BACKGROUND: Chronic suppurative otitis media (CSOM) causes ear discharge and impairs hearing.

OBJECTIVES: Assess topical antibiotics (excluding steroids) for treating chronically discharging ears with underlying eardrum perforations (CSOM).

SEARCH STRATEGY: The Cochrane Ear, Nose and Throat Disorders Group Trials Register, the Cochrane Central Register of Controlled Trials (CENTRAL, The Cochrane Library Issue 1, 2005), MEDLINE (January 1951 to March 2005), EMBASE (January 1974 to March 2005), LILACS (January 1982 to March 2005), AMED (1985 to March 2005), CINAHL (January 1982 to March 2005), OLDMEDLINE (January 1958 to December 1965), PREMEDLINE, metaRegister of Controlled Trials (mRCT), and article references.
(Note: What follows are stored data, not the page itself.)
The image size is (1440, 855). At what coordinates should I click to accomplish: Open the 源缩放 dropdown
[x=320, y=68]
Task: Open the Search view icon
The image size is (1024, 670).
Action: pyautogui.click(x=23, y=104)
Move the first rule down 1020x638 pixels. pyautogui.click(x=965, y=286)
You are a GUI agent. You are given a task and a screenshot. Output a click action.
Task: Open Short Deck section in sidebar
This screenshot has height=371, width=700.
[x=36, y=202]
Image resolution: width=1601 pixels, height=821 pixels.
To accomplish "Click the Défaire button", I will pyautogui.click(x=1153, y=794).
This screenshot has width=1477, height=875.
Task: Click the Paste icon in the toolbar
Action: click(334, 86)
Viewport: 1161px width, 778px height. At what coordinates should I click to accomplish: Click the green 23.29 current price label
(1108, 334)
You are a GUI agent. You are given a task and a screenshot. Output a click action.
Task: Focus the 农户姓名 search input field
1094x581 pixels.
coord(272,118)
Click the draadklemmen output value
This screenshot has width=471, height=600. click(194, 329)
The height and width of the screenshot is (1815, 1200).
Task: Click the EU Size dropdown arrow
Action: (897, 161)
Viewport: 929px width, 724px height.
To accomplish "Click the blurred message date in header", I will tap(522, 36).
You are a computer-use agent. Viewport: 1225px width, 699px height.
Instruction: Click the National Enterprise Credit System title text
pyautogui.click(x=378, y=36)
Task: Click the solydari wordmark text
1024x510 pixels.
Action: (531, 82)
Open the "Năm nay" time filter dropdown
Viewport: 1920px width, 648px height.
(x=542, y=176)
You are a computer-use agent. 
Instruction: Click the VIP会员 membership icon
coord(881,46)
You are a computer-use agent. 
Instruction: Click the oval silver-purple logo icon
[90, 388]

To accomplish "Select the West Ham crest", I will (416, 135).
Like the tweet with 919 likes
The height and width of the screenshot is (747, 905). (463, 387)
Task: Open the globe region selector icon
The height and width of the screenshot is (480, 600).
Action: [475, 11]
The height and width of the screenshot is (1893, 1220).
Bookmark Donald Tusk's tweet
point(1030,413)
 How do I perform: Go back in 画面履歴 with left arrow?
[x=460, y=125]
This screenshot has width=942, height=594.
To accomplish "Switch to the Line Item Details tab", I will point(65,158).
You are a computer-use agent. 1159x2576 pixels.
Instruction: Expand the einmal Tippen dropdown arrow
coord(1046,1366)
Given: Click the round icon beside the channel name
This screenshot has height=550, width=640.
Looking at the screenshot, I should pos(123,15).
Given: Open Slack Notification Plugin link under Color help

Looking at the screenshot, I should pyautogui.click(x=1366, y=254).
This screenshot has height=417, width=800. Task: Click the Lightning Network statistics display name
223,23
SELECTION CRITERIA: Randomised controlled trials; any topical antibiotic without steroids, versus no drug treatment, aural toilet, topical antiseptics, or other topical antibiotics excluding steroids; participants with CSOM.

DATA COLLECTION AND ANALYSIS: One author assessed eligibility and quality, extracted data, entered data onto RevMan; two authors inputted where there was ambiguity. We contacted investigators for clarifications.

MAIN RESULTS: Fourteen trials (1,724 analysed participants or ears). CSOM definitions and severity varied; some included otitis externa, mastoid cavity infections and other diagnoses. Methodological quality varied; generally poorly reported, follow-up usually short, handling of bilateral disease inconsistent. Topical quinolone antibiotics were better than no drug treatment at clearing discharge at one week: relative risk (RR) was 0.45 (95% confidence interval (CI) 0.34 to 0.59) (two trials, N = 197). No statistically significant difference was found between quinolone and non-quinolone antibiotics (without steroids) at weeks one or three: pooled RR were 0.89 (95% CI 0.59 to 1.32) (three trials, N = 402), and 0.97 (0.54 to 1.72) (two trials, N = 77), respectively. A positive trend in favour of quinolones seen at two weeks was largely due to one trial and not significant after accounting for heterogeneity: pooled RR 0.65 (0.46 to 0.92) (four trials, N = 276) using the fixed-effect model, and 0.64 (95% CI 0.35 to 1.17) accounting for heterogeneity with the random-effects model. Topical quinolones were significantly better at curing CSOM than antiseptics: RR 0.52 (95% CI 0.41 to 0.67) at one week (three trials, N = 263), and 0.58 (0.47 to 0.72) at two to four weeks (four trials, N = 519). Meanwhile, non-quinolone antibiotics (without steroids) compared to antiseptics were more mixed, changing over time (four trials, N = 254). Evidence regarding safety was generally weak.

AUTHORS' CONCLUSIONS: Topical quinolone antibiotics can clear aural discharge better than no drug treatment or topical antiseptics; non-quinolone antibiotic effects (without steroids) versus no drug or antiseptics are less clear. Studies were also inconclusive regarding any differences between quinolone and non-quinolone antibiotics, although indirect comparisons suggest a benefit of topical quinolones cannot be ruled out. Further trials should clarify non-quinolone antibiotic effects, assess longer-term outcomes (for resolution, healing, hearing, or complications) and include further safety assessments, particularly to clarify the risks of ototoxicity and whether quinolones may result in fewer adverse events than other topical treatments.